Aku memutuskan merambah wilayah Musuk sebagai gerbang menuju obyek wisata yang terpatri dibenak. Selama hidup, baru kali ini aku menjamahnya. Padahal jarak dengan tempat tinggalku dekat. Istilah padanannya, semut diseberang lautan terlihat, gajah dipelupuk mata tak tampak. Jauh-jauh mendatangi berbagai tempat sedang yang terdekat terlupakan.
Feeling menjadi andalanku karena cukup terasah tahunan dalam membongkar suatu jalur. Barangkali keputusanku ini bisa dikatakan tepat. Karena nantinya aku menemukan petilasan Sri Susuhunan Pakubuwono X. Musuk merupakan wilayah dengan lanskap pegunungan. Benar, lereng gunung Merapi berurat sampai di sini.
Seperti yang aku katakan diatas, petilasan berupa cap tapak kaki milik Sampeyandalem Ingkang Sinuhun Kangjeng (SISK) Susuhunan Pakubuwono X bernama asli Raden Mas Sayiddin Malikul Kusno menjadi tetenger kalau raja keraton Surakarta pernah singgah ditempat itu.
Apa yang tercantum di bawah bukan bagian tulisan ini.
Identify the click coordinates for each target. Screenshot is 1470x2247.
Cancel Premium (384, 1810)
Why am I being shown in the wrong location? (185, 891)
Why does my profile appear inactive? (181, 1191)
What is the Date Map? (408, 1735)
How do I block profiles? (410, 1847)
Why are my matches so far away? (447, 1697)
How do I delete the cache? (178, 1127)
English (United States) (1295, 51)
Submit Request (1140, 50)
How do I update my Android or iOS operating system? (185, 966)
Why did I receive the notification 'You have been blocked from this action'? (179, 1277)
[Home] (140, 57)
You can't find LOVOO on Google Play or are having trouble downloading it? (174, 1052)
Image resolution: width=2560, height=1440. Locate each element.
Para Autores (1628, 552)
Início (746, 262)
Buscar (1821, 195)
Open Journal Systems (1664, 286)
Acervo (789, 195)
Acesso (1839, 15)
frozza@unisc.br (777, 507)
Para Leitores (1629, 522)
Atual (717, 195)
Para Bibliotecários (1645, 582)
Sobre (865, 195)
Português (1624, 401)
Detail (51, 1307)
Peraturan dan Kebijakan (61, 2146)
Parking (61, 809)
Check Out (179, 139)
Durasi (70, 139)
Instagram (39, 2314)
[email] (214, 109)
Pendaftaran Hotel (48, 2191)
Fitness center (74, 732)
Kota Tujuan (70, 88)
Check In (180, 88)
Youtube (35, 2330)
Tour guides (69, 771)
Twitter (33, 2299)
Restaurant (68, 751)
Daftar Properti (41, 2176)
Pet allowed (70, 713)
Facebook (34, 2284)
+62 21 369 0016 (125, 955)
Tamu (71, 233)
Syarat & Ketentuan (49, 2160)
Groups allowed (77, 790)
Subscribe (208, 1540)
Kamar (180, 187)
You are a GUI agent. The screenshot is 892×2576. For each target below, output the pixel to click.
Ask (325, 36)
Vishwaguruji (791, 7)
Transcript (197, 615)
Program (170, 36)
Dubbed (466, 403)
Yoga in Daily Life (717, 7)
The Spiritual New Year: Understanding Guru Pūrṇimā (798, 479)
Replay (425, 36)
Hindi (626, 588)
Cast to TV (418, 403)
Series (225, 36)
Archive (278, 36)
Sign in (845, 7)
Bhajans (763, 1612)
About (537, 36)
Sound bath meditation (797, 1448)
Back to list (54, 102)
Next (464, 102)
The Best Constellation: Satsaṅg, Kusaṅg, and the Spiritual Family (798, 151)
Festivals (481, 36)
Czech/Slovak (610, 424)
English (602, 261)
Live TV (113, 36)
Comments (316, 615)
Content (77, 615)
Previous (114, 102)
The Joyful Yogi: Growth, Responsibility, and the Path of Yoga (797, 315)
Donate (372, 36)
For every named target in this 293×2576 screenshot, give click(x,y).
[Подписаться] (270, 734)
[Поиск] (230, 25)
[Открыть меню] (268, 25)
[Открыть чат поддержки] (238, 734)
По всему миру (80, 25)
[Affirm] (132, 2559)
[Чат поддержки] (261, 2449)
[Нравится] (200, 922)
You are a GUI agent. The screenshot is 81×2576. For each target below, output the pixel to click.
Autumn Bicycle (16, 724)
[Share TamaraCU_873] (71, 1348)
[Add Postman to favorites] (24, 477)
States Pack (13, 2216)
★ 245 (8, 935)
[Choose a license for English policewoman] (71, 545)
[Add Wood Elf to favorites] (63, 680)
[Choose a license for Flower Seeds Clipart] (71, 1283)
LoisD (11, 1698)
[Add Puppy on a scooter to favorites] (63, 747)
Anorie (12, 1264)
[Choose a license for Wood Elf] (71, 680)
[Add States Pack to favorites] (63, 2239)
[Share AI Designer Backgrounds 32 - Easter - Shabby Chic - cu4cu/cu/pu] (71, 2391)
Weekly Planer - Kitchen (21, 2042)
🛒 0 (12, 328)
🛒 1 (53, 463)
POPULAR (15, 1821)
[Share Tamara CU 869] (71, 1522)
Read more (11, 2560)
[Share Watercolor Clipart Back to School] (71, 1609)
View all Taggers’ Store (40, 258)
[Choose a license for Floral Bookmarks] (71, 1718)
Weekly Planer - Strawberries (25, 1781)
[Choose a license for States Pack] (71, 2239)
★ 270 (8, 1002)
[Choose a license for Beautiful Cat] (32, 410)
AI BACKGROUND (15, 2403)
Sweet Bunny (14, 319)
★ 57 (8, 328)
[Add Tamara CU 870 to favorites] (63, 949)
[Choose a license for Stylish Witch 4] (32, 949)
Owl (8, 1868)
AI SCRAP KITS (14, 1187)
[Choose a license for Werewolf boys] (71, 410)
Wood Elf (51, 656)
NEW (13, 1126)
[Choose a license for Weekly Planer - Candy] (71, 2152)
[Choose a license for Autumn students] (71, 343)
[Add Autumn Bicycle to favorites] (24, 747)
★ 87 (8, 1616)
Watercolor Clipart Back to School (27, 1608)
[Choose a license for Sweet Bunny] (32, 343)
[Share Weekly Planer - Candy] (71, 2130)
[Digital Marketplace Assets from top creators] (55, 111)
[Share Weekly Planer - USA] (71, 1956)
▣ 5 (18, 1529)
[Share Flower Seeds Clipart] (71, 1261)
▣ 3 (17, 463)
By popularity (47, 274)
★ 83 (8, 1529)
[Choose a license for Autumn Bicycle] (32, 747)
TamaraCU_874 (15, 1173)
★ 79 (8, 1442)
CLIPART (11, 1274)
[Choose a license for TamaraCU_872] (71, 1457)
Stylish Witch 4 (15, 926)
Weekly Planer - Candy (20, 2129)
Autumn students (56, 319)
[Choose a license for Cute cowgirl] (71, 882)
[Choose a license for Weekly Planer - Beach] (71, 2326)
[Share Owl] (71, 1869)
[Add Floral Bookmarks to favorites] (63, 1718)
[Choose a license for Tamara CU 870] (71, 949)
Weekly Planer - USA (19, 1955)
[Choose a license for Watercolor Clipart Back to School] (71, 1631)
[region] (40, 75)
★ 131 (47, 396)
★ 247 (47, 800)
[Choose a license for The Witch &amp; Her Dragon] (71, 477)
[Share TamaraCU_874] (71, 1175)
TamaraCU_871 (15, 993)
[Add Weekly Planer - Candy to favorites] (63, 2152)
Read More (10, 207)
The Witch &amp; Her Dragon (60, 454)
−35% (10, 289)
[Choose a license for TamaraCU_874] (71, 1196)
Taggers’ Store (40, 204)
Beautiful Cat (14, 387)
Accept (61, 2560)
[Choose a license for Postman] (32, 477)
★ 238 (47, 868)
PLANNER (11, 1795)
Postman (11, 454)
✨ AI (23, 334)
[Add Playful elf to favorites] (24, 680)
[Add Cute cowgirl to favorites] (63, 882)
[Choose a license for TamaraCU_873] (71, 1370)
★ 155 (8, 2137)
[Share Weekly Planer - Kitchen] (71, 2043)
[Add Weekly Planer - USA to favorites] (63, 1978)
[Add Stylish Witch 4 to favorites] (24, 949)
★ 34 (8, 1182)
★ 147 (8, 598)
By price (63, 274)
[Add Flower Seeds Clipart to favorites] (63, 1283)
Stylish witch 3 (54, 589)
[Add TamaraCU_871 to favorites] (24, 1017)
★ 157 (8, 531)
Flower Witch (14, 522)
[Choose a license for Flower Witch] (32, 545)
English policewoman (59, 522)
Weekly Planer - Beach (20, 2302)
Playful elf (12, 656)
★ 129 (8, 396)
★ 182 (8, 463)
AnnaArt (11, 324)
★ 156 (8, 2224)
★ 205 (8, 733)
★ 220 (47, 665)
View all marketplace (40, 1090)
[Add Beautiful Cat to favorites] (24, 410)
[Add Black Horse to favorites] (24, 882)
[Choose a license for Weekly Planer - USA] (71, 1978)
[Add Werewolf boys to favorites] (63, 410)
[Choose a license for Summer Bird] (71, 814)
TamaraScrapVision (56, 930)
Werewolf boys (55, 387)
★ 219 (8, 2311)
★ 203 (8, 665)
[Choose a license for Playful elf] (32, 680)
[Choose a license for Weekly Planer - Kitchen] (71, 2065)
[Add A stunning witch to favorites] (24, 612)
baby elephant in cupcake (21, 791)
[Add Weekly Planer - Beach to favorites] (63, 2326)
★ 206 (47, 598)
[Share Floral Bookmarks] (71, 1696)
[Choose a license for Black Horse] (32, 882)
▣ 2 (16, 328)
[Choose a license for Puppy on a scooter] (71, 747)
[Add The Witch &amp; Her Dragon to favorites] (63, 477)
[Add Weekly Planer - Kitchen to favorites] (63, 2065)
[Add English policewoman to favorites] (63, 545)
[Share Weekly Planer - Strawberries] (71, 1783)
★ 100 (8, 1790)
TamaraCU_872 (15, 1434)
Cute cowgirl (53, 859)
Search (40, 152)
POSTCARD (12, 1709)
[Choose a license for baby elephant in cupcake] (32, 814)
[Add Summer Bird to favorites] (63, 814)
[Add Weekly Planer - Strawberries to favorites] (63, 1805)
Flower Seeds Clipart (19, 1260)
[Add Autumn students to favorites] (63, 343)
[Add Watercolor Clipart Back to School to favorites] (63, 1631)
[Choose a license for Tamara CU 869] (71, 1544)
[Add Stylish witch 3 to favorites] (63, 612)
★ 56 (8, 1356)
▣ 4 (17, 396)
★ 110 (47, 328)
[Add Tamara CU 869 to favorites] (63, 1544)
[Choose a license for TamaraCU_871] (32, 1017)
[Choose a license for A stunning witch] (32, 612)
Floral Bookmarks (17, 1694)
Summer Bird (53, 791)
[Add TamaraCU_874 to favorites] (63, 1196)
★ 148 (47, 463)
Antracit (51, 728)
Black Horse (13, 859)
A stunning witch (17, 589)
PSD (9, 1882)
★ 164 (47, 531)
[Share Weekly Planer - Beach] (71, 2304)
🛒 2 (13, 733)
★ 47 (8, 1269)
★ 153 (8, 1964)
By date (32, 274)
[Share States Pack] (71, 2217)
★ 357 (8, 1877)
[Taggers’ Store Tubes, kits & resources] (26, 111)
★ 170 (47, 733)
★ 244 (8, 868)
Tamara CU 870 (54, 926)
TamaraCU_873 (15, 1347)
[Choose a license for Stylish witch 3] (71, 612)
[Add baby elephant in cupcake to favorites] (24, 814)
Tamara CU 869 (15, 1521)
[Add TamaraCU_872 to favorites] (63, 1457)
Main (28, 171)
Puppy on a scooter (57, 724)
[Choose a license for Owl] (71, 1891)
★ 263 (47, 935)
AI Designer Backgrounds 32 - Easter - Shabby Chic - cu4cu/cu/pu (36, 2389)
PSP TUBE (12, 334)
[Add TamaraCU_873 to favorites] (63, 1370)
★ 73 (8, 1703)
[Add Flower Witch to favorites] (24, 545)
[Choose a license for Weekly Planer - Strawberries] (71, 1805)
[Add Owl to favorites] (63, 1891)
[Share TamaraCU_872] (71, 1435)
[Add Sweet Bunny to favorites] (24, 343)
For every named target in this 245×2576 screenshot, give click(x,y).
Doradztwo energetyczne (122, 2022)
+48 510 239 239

Tidak begitu jauh, sebuah tempat lagi dengan nama Susuh Angin menyuruhku agar ditengok.
Inilah yang sering orang sebut Ketidaksangkaan. Niat awal hanya ingin mengetahui sosok candi Lawang, tapi malah mendapat petilasan.
Saya jadi benar-benar ngeh (paham) kalau Musuk itu bersisian dengan Cepogo disisi utara. Keduanya adalah nama kecamatan yang tercangkup dalam wilayah kabupaten Boyolali.
Jalurnya dibeberapa titik tidak begitu lebar dengan beberapa ruas kadang berantakan. Mobil bahkan truk lalu lalang mengiringi perjalananku. Debu mengadakan pesta bila ban menggilas tanah kering.
Sepi bukan hal aneh bagiku. Ditempat itu ia memegang peranan. Petilasan sang raja berada dijalur menuju sebuah dukuh. Pas dipinggir jalan.
Saya mendapati sisa-sisa dupa yang tertancap dengan beberapa serpihan kelopak bunga mawar kering didepan cap tapak kaki. Apakah butuh persembahan?